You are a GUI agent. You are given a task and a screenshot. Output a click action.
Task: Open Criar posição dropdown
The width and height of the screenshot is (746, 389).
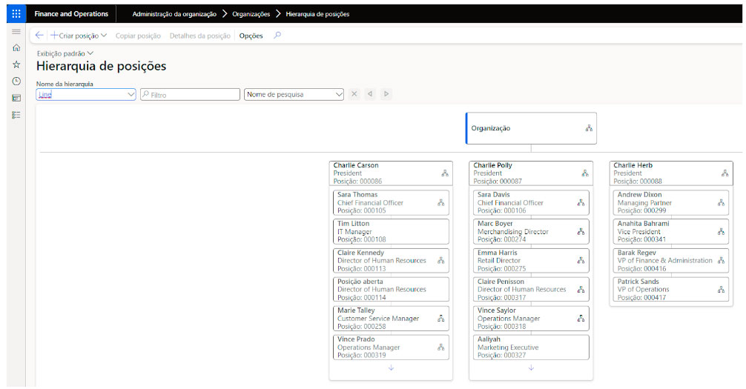click(79, 36)
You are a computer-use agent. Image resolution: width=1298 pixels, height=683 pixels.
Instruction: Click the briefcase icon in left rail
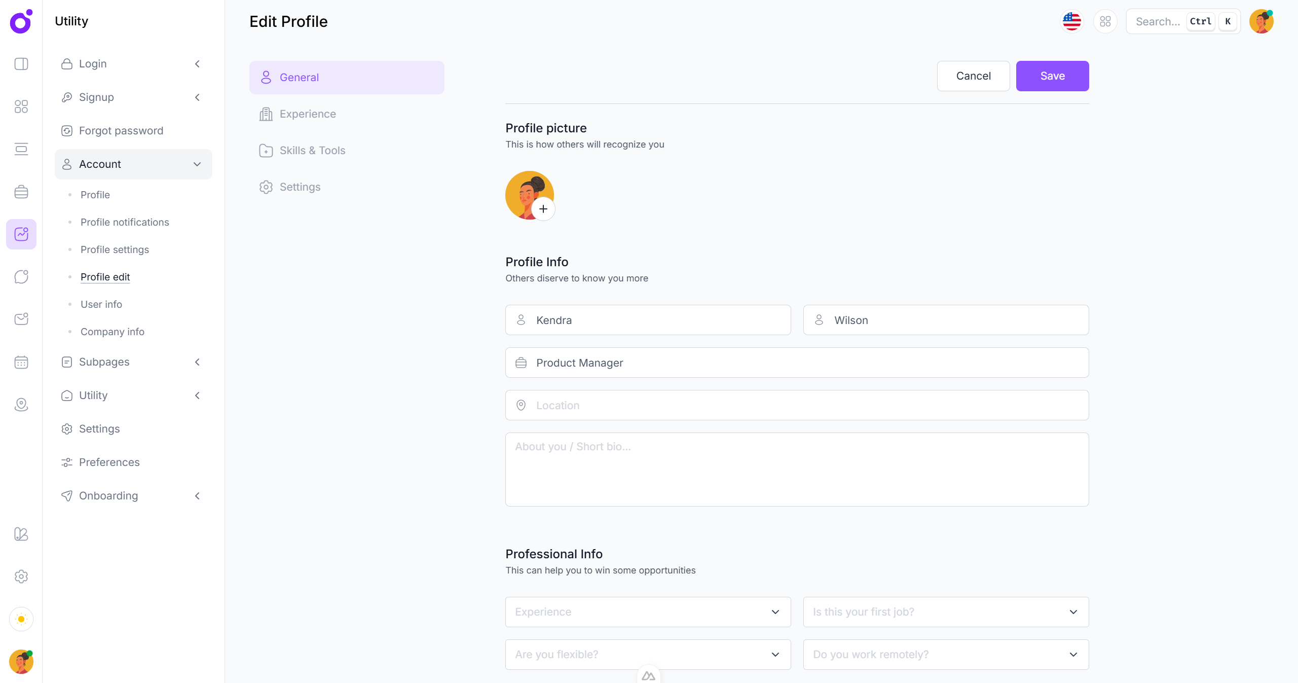[21, 192]
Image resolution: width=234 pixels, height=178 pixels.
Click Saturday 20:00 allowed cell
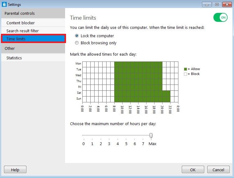164,93
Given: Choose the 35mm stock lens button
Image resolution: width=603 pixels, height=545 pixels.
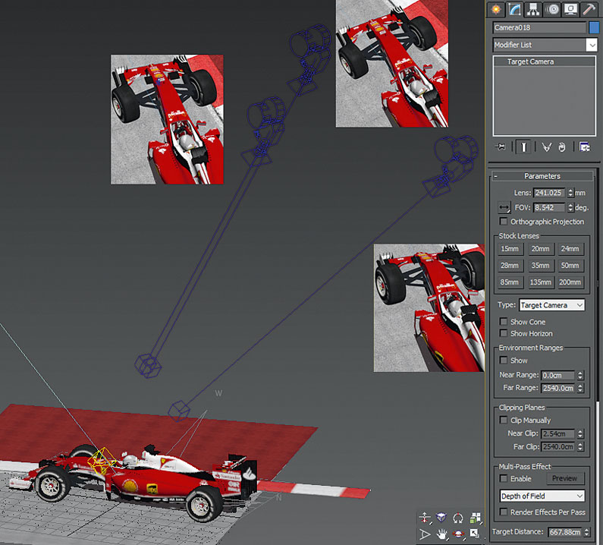Looking at the screenshot, I should click(x=540, y=266).
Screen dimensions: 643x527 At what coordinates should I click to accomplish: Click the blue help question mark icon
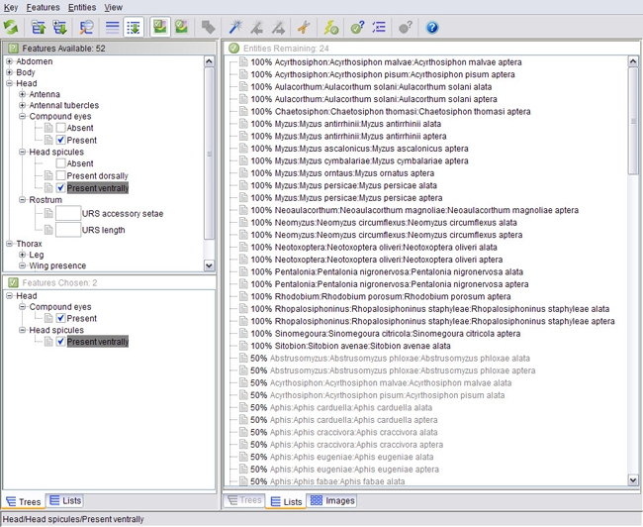tap(432, 28)
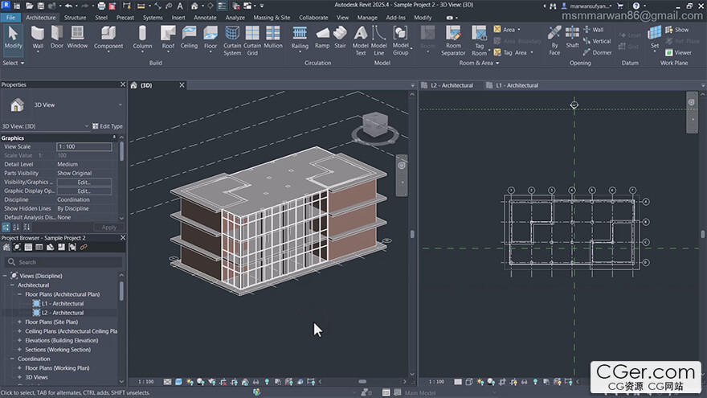Click Edit for Visibility/Graphics overrides
The image size is (707, 398).
coord(84,183)
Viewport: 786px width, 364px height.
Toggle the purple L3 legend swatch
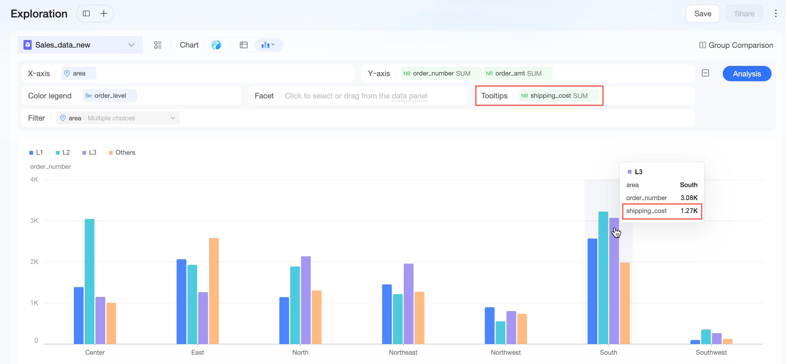coord(84,153)

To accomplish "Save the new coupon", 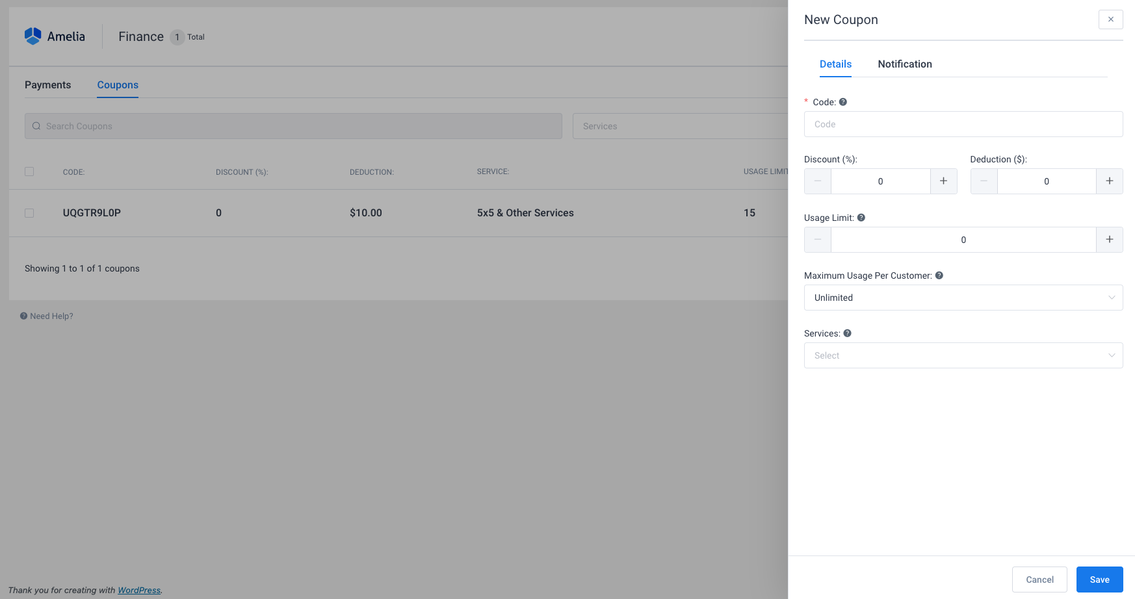I will [1099, 579].
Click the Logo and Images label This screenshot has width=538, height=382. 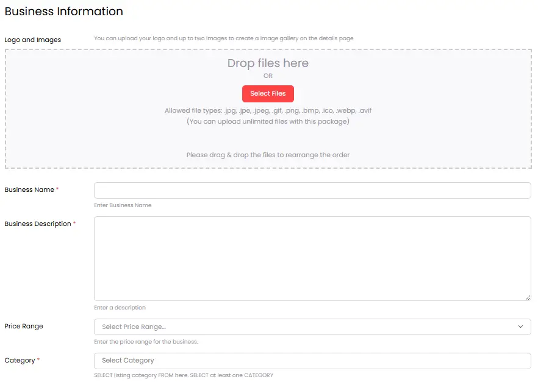click(33, 40)
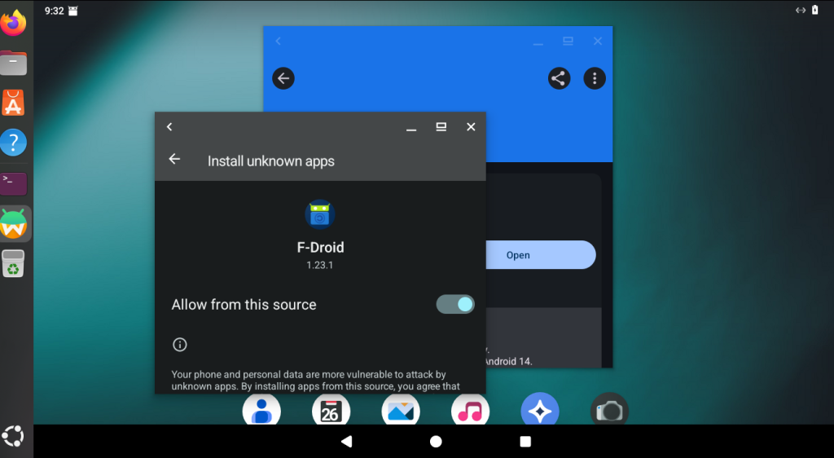Image resolution: width=834 pixels, height=458 pixels.
Task: Maximize the Install unknown apps window
Action: [441, 126]
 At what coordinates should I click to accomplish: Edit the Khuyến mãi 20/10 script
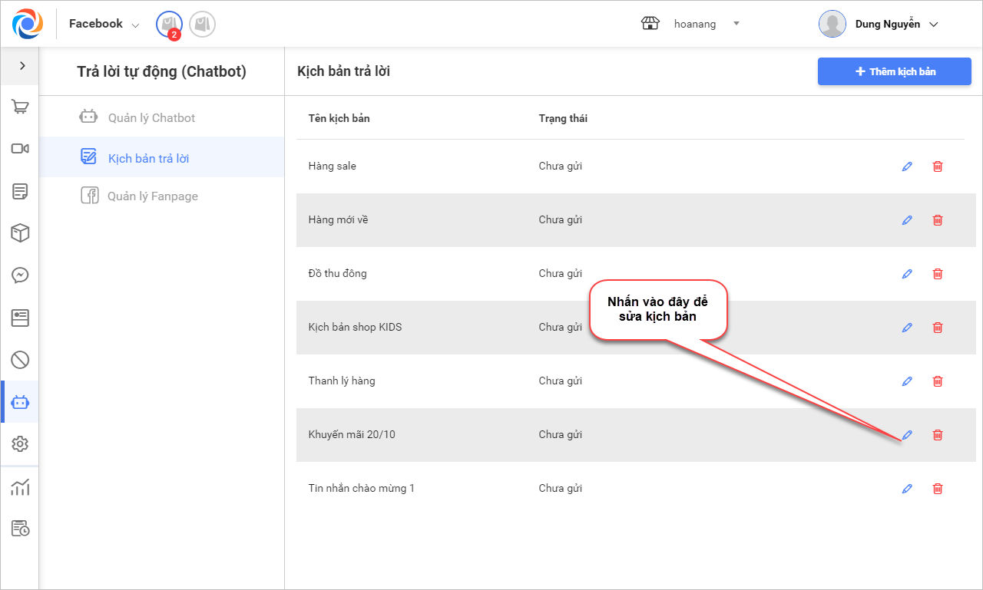click(907, 435)
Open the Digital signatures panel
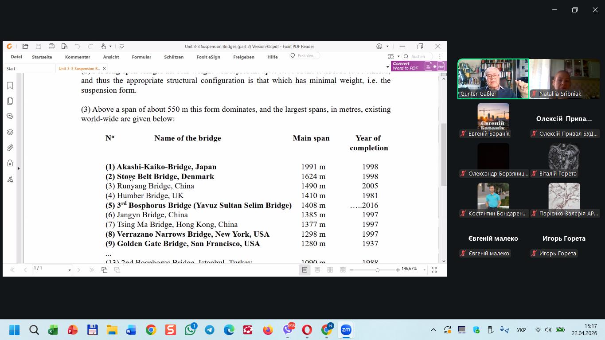The image size is (605, 340). pyautogui.click(x=10, y=180)
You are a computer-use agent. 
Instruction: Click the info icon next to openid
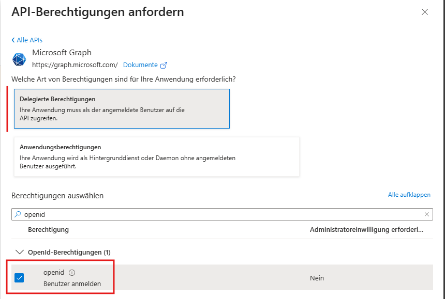[72, 273]
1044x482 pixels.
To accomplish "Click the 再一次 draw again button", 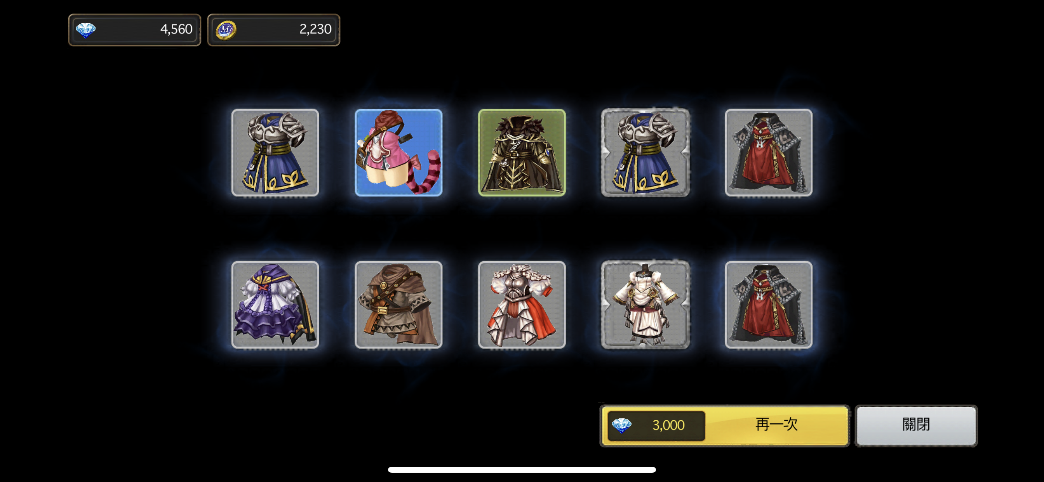I will (725, 425).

Task: Find each line of the material above that contains the string "Instruction", and copy those lines in full.

Task response:
Instruction: Click the briefcase icon in left rail
Instruction: Click the info icon next to openid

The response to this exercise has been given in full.